PDO doesn’t stand for anything, but that doesn’t mean we can’t learn anything from adding up the overall shooting and save percentages for a team at even strength. A layman’s explanation for ‘PDO’ and why we use it can be found here over at the Backhand Shelf. Basically, if a team is playing with a PDO number way higher than 1.000, they’re producing above their expected output. If a team is playing with a PDO number below 1.000, they’re producing below their expected output. Over the course of a long season, the number will generally correct itself.
No website offers Team PDO as a sortable statistic, but behindthenet.ca has a page that offers a team’s shooting percentage and a team’s save percentage numbers. Shooting percentage is the 17th column from the left on BTN’s team shots page—the first one to say SPCT. It’s cousin, team save percentage, is three columns to the right also saying SPCT. The team shooting percentage needs to be subtracted from 1000 to get the actual number.
Here are the team PDO standings through games played Sunday night:
|TEAM||Shooting %||Save %||PDO|
Here is the chart from February 4. See how your team has risen or fallen!

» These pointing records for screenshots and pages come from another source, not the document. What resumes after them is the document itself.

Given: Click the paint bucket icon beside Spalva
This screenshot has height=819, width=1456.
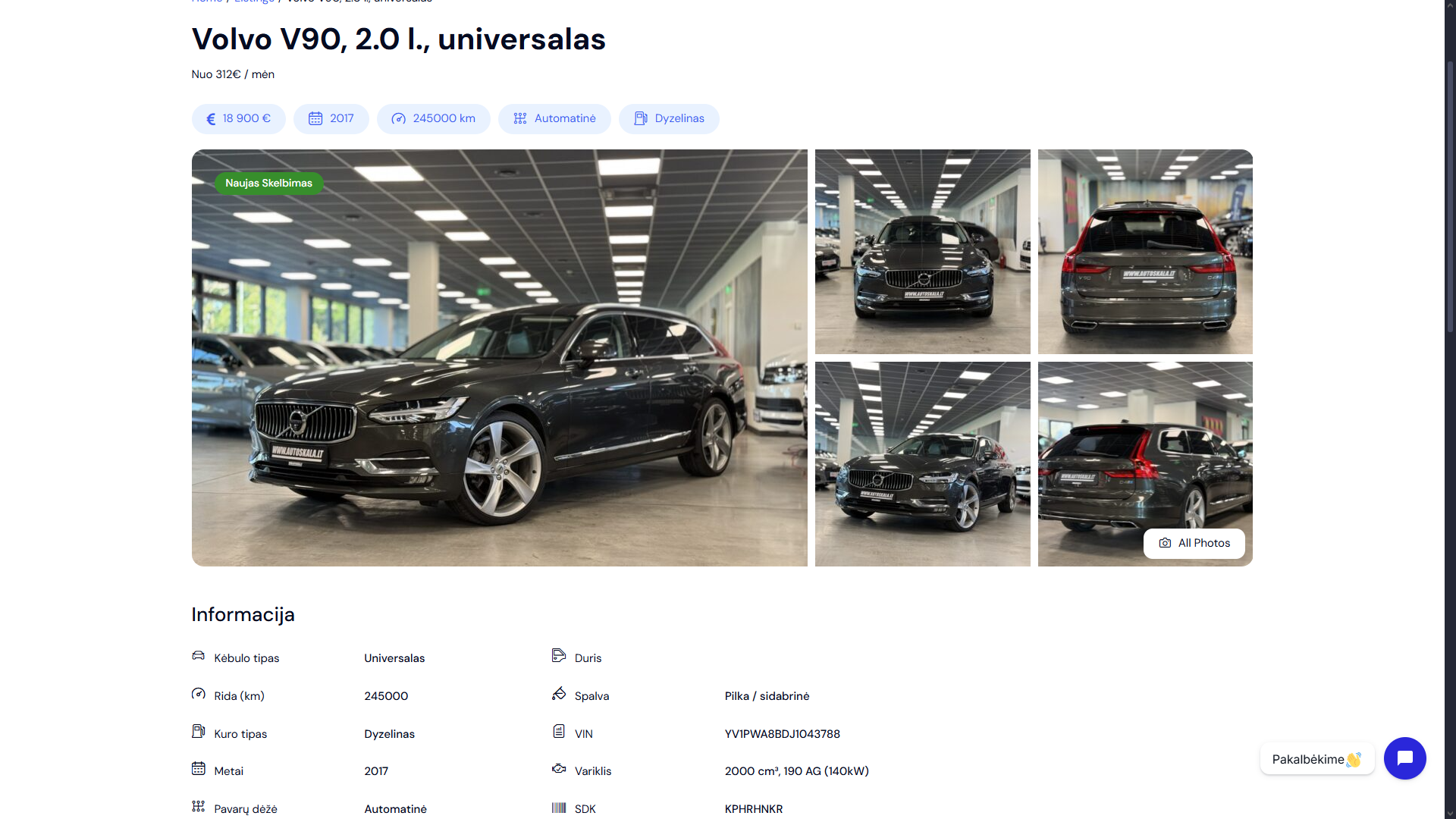Looking at the screenshot, I should point(559,694).
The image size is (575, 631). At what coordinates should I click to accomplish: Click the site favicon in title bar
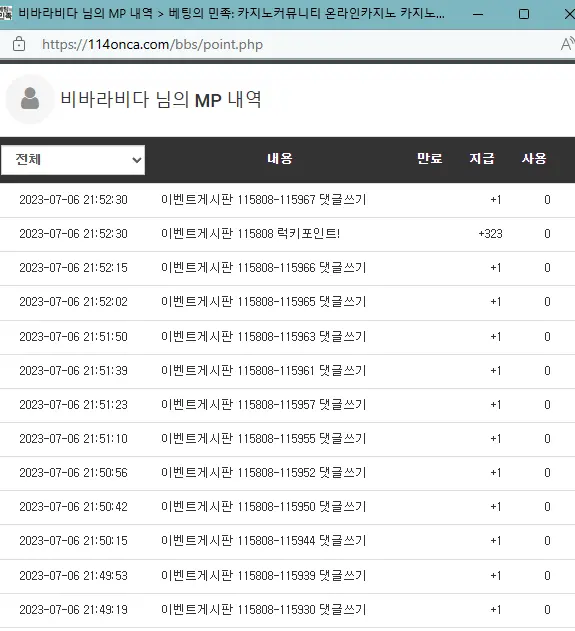click(6, 14)
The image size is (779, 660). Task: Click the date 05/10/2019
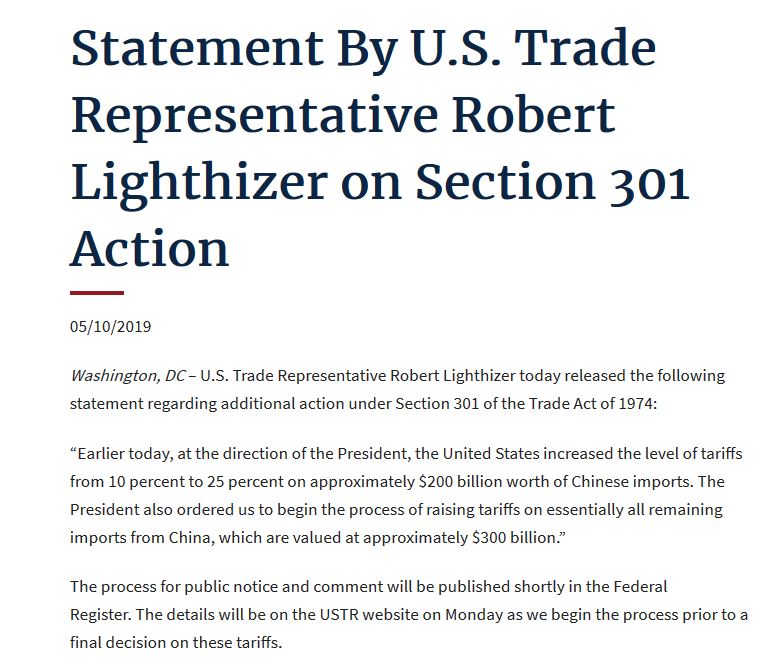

- Anaheim remains at the top thanks to some unsustainable shooting. I’m unsure that if Jonas Hiller is out for any amount of time that Viktor Fasth will be able to maintain his initial pace stopping the puck as well. They’re 8-2-1, but their record is pretty shaky.
- The Montreal Canadiens may have made the most notable drop-off, from 1.056 to 1.014 over the course of the week after going 0-2-1 and falling back closer to .500. San Jose, who also appeared to cool off this week, didn’t have as drastic of a fall but after starting the season where every shot was going in and winning seven in a row, they’ve dropped four straight.
- The Vancouver Canucks have won five in a row and now find themselves at the top. They beat up on two division rivals this week to the tune of 4-1 and 5-1, so a couple of blowouts early in the season will do that. It’s not their shooting and scoring that’s unsustainable however, it’s their goaltending. Roberto Luongo and Cory Schneider are the league’s top goaltending duo so far and if they hold onto both goalies, that should continue. What shouldn’t continue is that those goalies will make saves at a 95.5% rate. Last year they had a .929, a year before a .932. Before that, .919. You know how this story ends.
- It’s not so bad for the Edmonton Oilers, who are getting exceptional early season play from Devan Dubnyk, but they’re at the bottom of the league in team shooting percentage. Nobody is going to make the claim that that team doesn’t have enough talent to put pucks in nets, and I won’t either. Their shooting is due for a drastic turnaround. Taylor Hall has two goals on 33 shots at even strength. Jordan Eberle has one in 24. Four players have taken double digits in shots without scoring.
- I was watching a TSN program where some pills in suits were discussing what was wrong with Drew Doughty. One of the commentators made the point that he’s so young and feels like he can do anything because he’s won so much already in his young career. This leads to complacency on the ice. It’s a cute story, but Doughty has the fourth lowest individual PDO in the league at .893. The Kings can’t buy a save this season even after spending $58M to lock up Jonathan Quick this summer, who has a total of one top ten finish in individual goaltender even strength save percentage since becoming a starter, and that was last year. He’s better than .881, for sure, but the Kings can’t expect championship-level goaltending out of him each year I’m afraid.